Requirement: Output everything from the line containing "Viewport: 739px width, 416px" down to the line containing "[x=133, y=92]", both included, exactly as it appears in the records, and omit the pictures.

Data records:
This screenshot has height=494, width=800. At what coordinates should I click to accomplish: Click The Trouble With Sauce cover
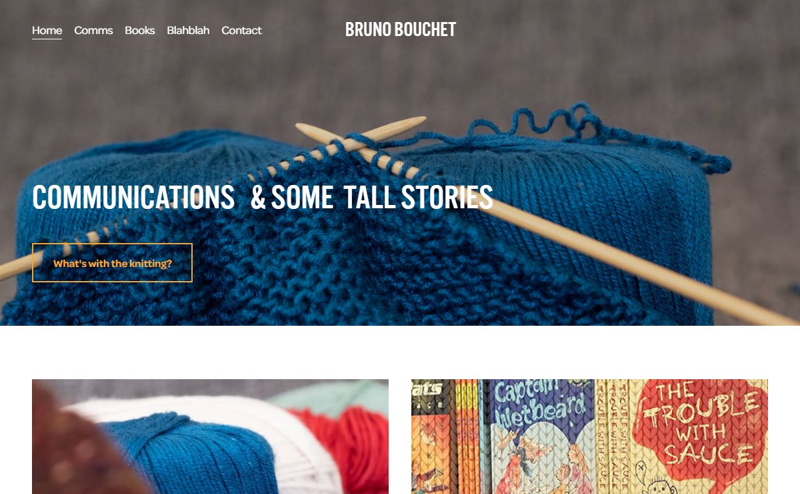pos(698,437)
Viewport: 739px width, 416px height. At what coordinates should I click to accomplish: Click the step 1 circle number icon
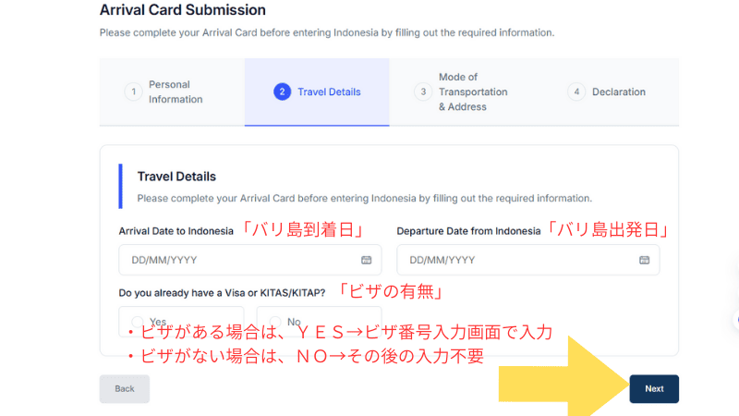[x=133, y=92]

...

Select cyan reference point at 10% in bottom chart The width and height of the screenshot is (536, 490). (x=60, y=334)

Task output:
Viewport: 739px width, 416px height. At what coordinates should I click to accomplish: Click the step 1 circle number icon
[x=133, y=92]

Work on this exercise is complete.